13. The aforesaid explanation 3 of Section 271(1)(c) had come up for interpretation before the Hon'ble Gujarat High Court in case of Chhaganlal Suteriya v. ITO MANU/GJ/0911/2011 : (2011) 337 ITR 350 (Guj) wherein the Hon'ble Gujarat High Court observed as under:

"A mere failure to furnish a return of income does not amount to concealment u/s. 271(1)(c) of the Income-tax Act, 1961. But the introduction of Explanation 3 to section 271(1) with effect from April 1, 1976, has changed the law on the point in certain cases. For the purpose of falling within the purview of Explanation 3, (i) a person should not have been previously assessed (that is, he should be a new assessee); (ii) he should have failed without reasonable cause to furnish a return of income for Assessment Year 1989-90 or any year subsequent thereto within two years from the end of the Assessment Year concerned; (iii) no notice should have been issued to him u/s. 142(1) or section 148 of the Act till the expiry of the two year period, and (iv) the concerned officer is satisfied that in respect of such Assessment Year, such person had taxable income. In such cases, Explanation 3 provides that such person shall be deemed to have concealed the particulars of his income within the meaning of clause (c) of section 271(1) of the Act for such Assessment Year. In such an eventuality, even if the person concerned files a return after the expiry of the period of two years in pursuance of a notice u/s. 148 of the Act, the deeming provisions of Explanation 3 shall still have application. The conditions for the applicability of Explanation 3 to section 271(1) are cumulative and each of the conditions has to be established for the purpose of invoking the provision."

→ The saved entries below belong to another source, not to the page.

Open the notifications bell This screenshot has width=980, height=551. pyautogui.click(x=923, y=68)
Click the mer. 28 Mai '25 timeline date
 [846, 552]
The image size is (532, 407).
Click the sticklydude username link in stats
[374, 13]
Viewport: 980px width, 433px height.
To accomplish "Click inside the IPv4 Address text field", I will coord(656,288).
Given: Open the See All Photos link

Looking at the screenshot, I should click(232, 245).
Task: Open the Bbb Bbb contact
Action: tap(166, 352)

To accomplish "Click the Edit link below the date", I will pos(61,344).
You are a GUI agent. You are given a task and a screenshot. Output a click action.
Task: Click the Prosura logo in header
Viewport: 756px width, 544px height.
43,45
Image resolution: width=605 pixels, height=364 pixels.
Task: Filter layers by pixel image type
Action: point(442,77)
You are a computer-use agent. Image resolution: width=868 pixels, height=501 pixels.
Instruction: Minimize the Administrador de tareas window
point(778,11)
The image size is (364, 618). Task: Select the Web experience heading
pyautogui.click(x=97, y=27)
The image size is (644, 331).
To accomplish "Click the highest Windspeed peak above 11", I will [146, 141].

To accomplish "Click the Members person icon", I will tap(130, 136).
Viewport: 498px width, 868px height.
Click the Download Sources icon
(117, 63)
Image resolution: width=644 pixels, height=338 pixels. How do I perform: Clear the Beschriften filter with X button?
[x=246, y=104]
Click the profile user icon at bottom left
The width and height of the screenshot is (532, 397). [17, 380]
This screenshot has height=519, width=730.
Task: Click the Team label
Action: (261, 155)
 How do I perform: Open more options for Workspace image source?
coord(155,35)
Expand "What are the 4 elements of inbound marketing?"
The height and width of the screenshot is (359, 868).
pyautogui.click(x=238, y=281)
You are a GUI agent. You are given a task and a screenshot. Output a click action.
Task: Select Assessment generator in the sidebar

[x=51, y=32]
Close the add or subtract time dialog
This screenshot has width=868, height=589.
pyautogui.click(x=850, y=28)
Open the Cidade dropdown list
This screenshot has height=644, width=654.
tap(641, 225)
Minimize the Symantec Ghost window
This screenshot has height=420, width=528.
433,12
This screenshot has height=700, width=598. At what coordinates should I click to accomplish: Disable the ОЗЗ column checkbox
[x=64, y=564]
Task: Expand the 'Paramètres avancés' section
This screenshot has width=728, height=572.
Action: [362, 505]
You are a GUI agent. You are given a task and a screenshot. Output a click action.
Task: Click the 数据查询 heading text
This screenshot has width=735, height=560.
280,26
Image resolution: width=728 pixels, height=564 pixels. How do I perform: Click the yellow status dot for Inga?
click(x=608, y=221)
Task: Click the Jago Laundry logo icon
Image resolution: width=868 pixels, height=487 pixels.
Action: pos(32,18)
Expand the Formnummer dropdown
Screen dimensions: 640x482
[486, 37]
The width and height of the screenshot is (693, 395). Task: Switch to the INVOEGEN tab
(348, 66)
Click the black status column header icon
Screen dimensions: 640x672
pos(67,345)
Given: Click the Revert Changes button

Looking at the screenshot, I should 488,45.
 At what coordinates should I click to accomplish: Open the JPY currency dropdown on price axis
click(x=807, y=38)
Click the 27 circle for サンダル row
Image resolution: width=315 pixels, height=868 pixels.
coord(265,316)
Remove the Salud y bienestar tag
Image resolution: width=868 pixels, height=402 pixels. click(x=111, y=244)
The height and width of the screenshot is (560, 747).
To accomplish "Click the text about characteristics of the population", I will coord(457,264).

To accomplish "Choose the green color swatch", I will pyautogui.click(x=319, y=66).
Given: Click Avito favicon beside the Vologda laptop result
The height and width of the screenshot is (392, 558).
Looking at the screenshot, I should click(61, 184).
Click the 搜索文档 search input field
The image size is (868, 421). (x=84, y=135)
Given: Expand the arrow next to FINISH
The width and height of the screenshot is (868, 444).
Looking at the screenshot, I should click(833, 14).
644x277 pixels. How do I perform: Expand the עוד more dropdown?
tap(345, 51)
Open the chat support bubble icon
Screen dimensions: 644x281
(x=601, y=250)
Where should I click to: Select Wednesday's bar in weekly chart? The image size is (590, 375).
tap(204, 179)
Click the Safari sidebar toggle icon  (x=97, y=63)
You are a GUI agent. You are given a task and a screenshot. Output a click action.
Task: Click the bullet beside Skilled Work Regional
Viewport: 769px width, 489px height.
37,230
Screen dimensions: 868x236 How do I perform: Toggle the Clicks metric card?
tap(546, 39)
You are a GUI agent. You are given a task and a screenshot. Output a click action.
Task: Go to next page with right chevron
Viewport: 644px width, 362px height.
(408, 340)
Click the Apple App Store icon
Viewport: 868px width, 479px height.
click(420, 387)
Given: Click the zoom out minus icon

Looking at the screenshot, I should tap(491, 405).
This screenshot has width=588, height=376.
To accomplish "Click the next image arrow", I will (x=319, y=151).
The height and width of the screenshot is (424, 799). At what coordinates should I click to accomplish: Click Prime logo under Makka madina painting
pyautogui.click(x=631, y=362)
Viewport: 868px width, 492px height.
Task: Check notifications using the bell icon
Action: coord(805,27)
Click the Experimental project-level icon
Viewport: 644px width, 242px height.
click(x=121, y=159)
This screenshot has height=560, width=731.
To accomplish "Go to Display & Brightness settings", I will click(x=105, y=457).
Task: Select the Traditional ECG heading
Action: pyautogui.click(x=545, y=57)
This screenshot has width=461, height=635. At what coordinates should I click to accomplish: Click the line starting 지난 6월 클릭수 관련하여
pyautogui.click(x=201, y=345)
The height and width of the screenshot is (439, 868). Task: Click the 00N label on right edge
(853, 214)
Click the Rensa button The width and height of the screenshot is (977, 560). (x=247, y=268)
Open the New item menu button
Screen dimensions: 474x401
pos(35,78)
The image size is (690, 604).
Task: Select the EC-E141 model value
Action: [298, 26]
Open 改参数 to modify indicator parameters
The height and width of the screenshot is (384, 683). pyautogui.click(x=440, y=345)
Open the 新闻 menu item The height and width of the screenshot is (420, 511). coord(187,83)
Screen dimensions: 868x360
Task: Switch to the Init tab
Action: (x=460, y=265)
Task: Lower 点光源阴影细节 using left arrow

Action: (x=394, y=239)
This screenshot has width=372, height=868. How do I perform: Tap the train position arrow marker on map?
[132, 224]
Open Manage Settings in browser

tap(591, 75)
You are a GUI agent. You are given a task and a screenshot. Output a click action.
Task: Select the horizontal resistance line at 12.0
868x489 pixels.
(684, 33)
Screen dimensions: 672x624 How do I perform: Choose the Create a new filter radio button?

14. In the instant case, the first condition that a person has not been previously assessed to tax under this Act has been omitted by Finance Act, 2002 w.e.f. 1.4.2003 and is thus no more on the statute. The second condition is that he should have failed without reasonable cause to file the return. We find that there was a reasonable cause with the assessee for not filing the return originally within prescribed time as he holds a belief that his taxable income was below the taxable limit and no tax liability arises thereon considering the actual sale consideration received by the assessee on sale of shop amounting to Rs. 3,50,000/-. The bona fide of such belief has not been challenged by the Revenue, as we have noted above that there is no finding or adverse material that the assessee has received any consideration over and above the sale consideration of Rs. 3,50,000/-. We therefore find that there was a reasonable cause for the assessee for not filing the return of income originally within prescribed time and thus, the second condition is not satisfied in the instant case. The third condition of non-issuance of any notice either under section 142(1) or section 148 within prescribed time under section 153(1) is satisfied as the notice u/s. 148 has only been issued on 29.03.2017. Therefore, given the reasonable cause for non-filing the return of income, one of the essential conditions for invocation of explanation 3 to section 271(1)(c) is not satisfied and thus, the case of the assessee doesn't fall within the meaning of deemed concealment as so defined in the said explanation and the contentions so advanced by the Revenue cannot be accepted.

15. In light of aforesaid discussions and in the facts and circumstances of the present case, we are of the considered view that where the value so declared in the return of income has been accepted by the Assessing officer and infact, the returned income has been accepted, there cannot be any basis for levy of penalty u/s. 271(1)(c) for concealment of income. In the result, the penalty so levied is hereby directed to be deleted and the matter is decided in favour of the assessee.

In the result, the appeal of the assessee is allowed.

Order pronounced in the open Court on 15/02/2021.